Watch Captain Marvel and read about other women who made a difference.

I don’t know if it is by design or by chance that Captain Marvel was shown on the big screen just a few days shy of International Women’s Day. But it is the perfect way to show kids that in this world where most superheroes are men, women are strong and can make a difference too! You may supplement this by watching other videos or reading stories about other women in society who made a difference. Start with our very own, like Gabriela Silang or Cory Aquino, or even talk about the women in your family!

Teach him about authenticity and emotion.

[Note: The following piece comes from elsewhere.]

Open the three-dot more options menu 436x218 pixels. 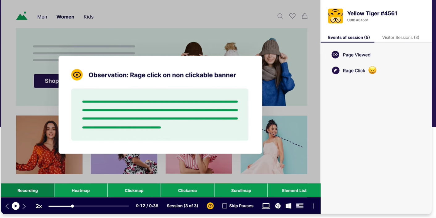coord(313,206)
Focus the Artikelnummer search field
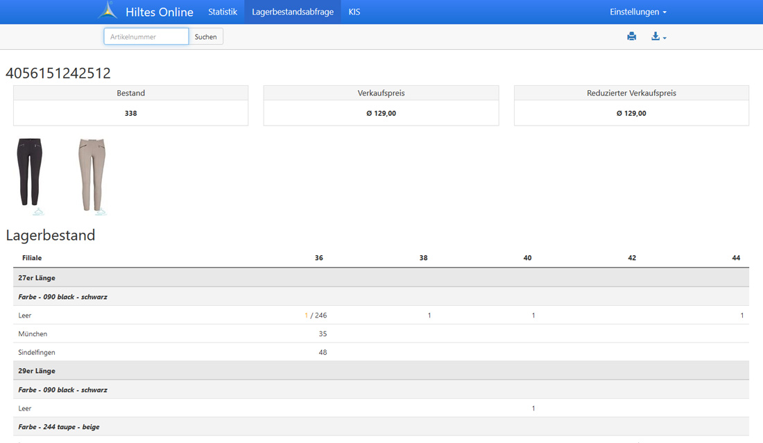 click(146, 37)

It’s not really a question of which gender is better than the other. What we really need to break are gender-stereotypes. While some of us might have grown up believing that men don’t cry, I’m pretty sure it made your heart melt when you saw your husband cry during your wedding. Aminin! I’m sure we women have at some point hoped that our partner was more sensitive to how we feel. So let’s break away from this notion, and allow our little boys to be authentic and freely express their emotions. Your son’s future wife will thank you for this. 😉

Model the behavior.

Children learn a lot by observing us. As moms, we must be an example of how a woman should be treated. This means making sure that other men in your family and outside treat you with the respect you deserve. This could also mean showing them how you are confidently beautiful in whatever state of life you are in – whether being a stay-at-home mom or a full-time working mom. Another way to model the behavior is by involving him (and maybe even the dad!) in household chores that are stereotypically known to be women’s tasks like washing dishes, cooking or doing the laundry. You are not only teaching him about shared parental responsibility, but you’re also building his life skills!

Come to think of it, these three things aren’t just reserved for the celebration of Women’s Month. These are things that must be consistently observed and taught by parents and educators… Well, except for Captain Marvel which won’t be showing for long!